Would you feel any differently if he started socially smoking marijuana a few times a year? (Provided it was legal in your state)
As far as the museum example goes, if he was as terrified and concerned about me going there as the OP is of her husband drinking, then I'd try to determine where this fear was coming from. Maybe something terrible happened to him in a museum and he has some minor PTSD about it and doesn't want me coming to harm there, even if the idea is irrational to me and practically everyone else. That's why we would need to talk about it, discuss it, perhaps even attend counseling if we need to in order to work it out.
Now we would also need to question if this were something that happened about practically everything or if this fear of museums was a very rare request during a long-term marriage and no other requests have ever been turned down. Maybe not going to a museum is a small sacrifice that one could do for the marriage in this particular case, even if it's otherwise ridiculous or unreasonable.

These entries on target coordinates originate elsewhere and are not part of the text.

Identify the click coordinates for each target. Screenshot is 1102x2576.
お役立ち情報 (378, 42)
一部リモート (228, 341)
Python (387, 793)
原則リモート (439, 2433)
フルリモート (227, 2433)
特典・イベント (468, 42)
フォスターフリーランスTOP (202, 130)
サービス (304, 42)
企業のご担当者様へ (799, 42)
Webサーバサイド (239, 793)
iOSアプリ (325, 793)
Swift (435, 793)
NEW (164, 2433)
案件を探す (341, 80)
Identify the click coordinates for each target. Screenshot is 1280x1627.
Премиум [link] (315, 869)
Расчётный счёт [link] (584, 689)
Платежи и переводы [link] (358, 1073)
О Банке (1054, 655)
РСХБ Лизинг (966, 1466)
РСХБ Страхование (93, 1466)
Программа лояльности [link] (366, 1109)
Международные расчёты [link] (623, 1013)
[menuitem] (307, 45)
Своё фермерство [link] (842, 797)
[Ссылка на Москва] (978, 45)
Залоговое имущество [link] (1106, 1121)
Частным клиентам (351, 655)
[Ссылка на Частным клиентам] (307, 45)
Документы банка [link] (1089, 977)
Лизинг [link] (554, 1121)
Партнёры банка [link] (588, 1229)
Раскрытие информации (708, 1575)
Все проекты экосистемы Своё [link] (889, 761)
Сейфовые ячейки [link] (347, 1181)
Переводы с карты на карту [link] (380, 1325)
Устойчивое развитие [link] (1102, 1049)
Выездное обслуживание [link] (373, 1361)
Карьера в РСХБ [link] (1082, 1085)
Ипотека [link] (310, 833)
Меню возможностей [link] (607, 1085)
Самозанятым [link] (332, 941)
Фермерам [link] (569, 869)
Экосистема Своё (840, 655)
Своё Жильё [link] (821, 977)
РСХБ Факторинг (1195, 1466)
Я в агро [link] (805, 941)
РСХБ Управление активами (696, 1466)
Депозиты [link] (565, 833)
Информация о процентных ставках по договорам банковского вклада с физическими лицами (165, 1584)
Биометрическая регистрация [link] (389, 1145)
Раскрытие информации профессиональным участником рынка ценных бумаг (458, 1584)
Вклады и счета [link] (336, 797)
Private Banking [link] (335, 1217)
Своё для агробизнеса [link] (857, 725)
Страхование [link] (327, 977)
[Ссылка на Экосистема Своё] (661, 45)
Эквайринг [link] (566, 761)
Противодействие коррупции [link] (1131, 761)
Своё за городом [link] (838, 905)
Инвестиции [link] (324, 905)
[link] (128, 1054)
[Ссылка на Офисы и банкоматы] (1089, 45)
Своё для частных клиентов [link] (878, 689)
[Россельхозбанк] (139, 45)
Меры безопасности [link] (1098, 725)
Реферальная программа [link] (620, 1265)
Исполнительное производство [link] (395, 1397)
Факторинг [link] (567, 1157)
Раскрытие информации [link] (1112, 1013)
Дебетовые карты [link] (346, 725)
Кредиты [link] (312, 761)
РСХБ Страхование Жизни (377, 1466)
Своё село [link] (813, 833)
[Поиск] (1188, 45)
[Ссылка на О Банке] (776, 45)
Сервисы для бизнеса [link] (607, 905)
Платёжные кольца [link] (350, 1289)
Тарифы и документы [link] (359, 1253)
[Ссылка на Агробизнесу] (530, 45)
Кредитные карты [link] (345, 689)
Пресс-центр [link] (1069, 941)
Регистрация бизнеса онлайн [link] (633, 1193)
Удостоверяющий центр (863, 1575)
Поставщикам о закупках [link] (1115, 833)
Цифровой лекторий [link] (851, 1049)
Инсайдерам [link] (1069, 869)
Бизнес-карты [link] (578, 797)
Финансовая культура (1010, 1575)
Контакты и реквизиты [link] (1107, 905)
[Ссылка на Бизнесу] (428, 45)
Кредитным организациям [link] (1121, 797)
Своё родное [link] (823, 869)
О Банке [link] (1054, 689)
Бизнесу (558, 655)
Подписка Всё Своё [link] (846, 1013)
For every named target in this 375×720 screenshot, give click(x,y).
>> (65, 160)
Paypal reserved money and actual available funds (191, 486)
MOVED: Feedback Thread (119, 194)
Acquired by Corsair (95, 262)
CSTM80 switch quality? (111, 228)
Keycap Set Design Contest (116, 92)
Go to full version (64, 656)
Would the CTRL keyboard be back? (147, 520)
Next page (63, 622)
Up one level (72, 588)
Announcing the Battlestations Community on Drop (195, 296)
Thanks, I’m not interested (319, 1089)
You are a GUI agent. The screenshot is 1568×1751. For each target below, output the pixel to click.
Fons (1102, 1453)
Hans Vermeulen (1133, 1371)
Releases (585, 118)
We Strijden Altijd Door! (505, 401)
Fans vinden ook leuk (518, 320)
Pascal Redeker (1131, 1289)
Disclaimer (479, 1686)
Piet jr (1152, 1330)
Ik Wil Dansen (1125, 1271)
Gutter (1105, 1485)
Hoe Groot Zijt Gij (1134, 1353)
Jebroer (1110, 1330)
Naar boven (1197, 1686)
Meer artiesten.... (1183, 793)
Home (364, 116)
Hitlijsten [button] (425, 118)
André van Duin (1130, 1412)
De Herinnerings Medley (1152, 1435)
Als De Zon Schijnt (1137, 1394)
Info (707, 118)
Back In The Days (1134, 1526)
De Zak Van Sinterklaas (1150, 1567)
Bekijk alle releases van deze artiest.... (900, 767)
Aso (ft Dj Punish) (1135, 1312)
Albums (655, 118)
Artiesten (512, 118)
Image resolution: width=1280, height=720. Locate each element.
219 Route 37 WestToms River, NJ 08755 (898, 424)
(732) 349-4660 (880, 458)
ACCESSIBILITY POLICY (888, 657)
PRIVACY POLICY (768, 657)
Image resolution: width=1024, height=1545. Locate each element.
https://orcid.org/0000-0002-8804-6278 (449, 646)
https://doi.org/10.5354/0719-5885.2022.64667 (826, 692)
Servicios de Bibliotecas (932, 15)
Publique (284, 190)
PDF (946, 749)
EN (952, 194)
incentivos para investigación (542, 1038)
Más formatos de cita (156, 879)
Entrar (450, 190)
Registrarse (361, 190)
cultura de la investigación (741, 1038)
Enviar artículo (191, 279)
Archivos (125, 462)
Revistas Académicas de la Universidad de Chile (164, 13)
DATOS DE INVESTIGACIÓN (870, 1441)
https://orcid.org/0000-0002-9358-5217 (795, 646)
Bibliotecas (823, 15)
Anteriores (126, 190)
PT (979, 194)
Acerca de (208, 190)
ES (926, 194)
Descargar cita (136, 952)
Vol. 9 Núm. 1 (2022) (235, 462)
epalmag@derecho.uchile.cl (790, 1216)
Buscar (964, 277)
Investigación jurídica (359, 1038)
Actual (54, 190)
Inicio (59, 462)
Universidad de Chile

Whatever decision we make about it though needs to be made as a couple. It could just come down to him being angry at an employee there because he got kicked out of the museum and vowed that he would never go there again and doesn't want that decision undermined by his family going there as well. And now it turns out that the employee got fired for a similar altercation with someone else and the museum is fair game again, so now we've decided we can go and everyone's happy.
Okay, so a few things about me. I am a former Muslim. I lived under laws and rules that were oppressive. Everything I was allowed to do was at my ex-husbands pleasure which could always be revoked depending upon mood.
I went against everyone and everything I knew and made my stand on what I decided was right in my own heart, not only where concerned my marriage, but where concerned my position on Islam and extremism and later in life a stand where concerned my religion.
So, I've bucked every tradition and got a price put on my own head to do it, lost family, freinds, community, all for what I believed was right.
Not fun, I've been fighting for what feels like a lifetime or two.
So.. that is my background.
As a result, I would tell my husband my opinion (I am now married to an exceptional Christian man) and then leave him to his own decision whether or not he wanted to do something that was legal..
I'm not in the business of taking away his freedom of choice. When you have to fight for freedom, you see how precious it is for all of us, and seek to protect it for others.
He seeks to protect my freedom, how could I not seek to protect his?
I do think this women needs a bit of counselling... she obviously has worse issues with alcohol than I did with alcohol and pork so your correct they are issues to be resolved and perhaps counselling is a great place to figure it all out.
However, I'm unsure why he needs to be brought into it or make him as responsible for her resolving this issue as she is. He should support her effort to resolve the issue but I cant see trying to force him to change until she does or turn this into some kind of group decision.